After such thoughts she could not watch any longer, and went to join Salma in the main room of the house. Elias had locked himself in his study, so as best they could they played a few hands of cards with the trembling servants, everyone endeavouring to ignore the continuing sounds from outside. Even when the commotion was right at the outer walls, with soldiers running past, the harsh clack of crossbows loosing, they shuttered the windows and pretended not to hear.
In the morning it was all over. She awoke and spent a moment regarding Salma, in the next bed, still smiling slightly even in sleep. She rose, dressed, and went into the dining room to meditate again.
And she then remembered the previous night, sleep falling from her fast like a veil.

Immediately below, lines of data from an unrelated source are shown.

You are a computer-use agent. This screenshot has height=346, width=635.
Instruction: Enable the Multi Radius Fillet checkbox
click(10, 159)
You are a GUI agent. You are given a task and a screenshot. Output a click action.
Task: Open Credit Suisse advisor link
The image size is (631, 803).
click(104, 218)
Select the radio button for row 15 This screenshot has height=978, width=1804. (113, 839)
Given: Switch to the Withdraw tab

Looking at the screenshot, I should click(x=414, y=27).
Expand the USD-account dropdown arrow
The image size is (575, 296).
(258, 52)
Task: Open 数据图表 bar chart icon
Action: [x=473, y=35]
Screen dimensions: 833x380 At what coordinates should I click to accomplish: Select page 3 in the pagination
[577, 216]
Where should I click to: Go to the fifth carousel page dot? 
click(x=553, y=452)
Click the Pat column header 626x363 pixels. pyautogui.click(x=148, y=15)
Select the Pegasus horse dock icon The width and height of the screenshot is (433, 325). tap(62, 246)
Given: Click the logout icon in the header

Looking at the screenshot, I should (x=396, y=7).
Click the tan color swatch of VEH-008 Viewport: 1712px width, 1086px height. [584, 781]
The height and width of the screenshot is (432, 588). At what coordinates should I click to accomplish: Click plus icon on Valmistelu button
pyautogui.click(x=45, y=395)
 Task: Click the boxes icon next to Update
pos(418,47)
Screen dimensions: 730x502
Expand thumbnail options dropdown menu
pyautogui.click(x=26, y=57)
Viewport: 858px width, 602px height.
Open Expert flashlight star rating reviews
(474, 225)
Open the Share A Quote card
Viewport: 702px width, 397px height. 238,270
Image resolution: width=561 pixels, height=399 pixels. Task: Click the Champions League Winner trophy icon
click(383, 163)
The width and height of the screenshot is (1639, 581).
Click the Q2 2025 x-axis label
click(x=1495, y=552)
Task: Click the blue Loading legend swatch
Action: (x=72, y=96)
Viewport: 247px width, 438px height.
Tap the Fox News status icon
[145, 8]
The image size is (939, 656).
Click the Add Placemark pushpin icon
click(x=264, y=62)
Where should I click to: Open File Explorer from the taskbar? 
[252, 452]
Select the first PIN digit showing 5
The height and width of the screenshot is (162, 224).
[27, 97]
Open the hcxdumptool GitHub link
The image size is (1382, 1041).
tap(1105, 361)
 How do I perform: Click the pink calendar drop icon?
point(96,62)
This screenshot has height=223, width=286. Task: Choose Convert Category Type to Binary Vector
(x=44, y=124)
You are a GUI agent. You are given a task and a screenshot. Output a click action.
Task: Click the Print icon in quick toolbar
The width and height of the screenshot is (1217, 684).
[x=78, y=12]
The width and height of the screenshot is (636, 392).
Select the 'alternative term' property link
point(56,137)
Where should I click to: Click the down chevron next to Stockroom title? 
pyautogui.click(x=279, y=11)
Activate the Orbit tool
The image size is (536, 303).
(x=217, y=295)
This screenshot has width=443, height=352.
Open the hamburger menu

Opening the shutters showed that a plume of smoke still twisted from the mine workings.
She wondered how many had died. Then she wondered how many had died on both sides. The thought shocked her. At the College she had learnt that the Moth-kinden, for all the faults laid at their door, were not a warlike race, quite the reverse.
There were evils everywhere in the world, Che supposed, and, once she had admitted that, she would have to allow that her own race was responsible for some of them.
There was a well out in the house’s yard, between it and the stables. Taking up her sword for good measure, she wandered outside and drew a bucket of water up, feeling the chill of morning on her. The ground was flecked with ash, and she wondered what else had burned in the night. Perhaps they had set fire to the winch or the smelting shed? It was all like prodding some great beast with a stick, one of the big hauling beetles or something. You would annoy it and annoy it, and sooner or later it would turn round and you would discover it was far, far stronger than you had ever imagined. The Moth-kinden could not know what they were inviting down on them.
There was a squad of guards, five of them, poking about the perimeter of the yard, perhaps totalling up all the damage done during the night. They paused expectantly to watch her, and her original idea of washing there, in plain view, became suddenly less attractive.
She gave them a hard stare and an imperious gesture, for she was the cousin of their employer, after all. Reluctantly they went about their business, and for good measure she carried the bucket of water into the stables for her ablutions. A pair of messengers’ horses would make more bearable spectators.
She closed the stable door behind her and heard a soft whisper of sound from deeper within. Steel on leather, a blade being unsheathed. Her reaction, without thought, found her dropping the bucket and dragging her own sword half out.
There was a man in the shadows at the far end of the stables. He was slight, grey-skinned, a Moth she realized, and even in the gloom she saw the glint of a knife.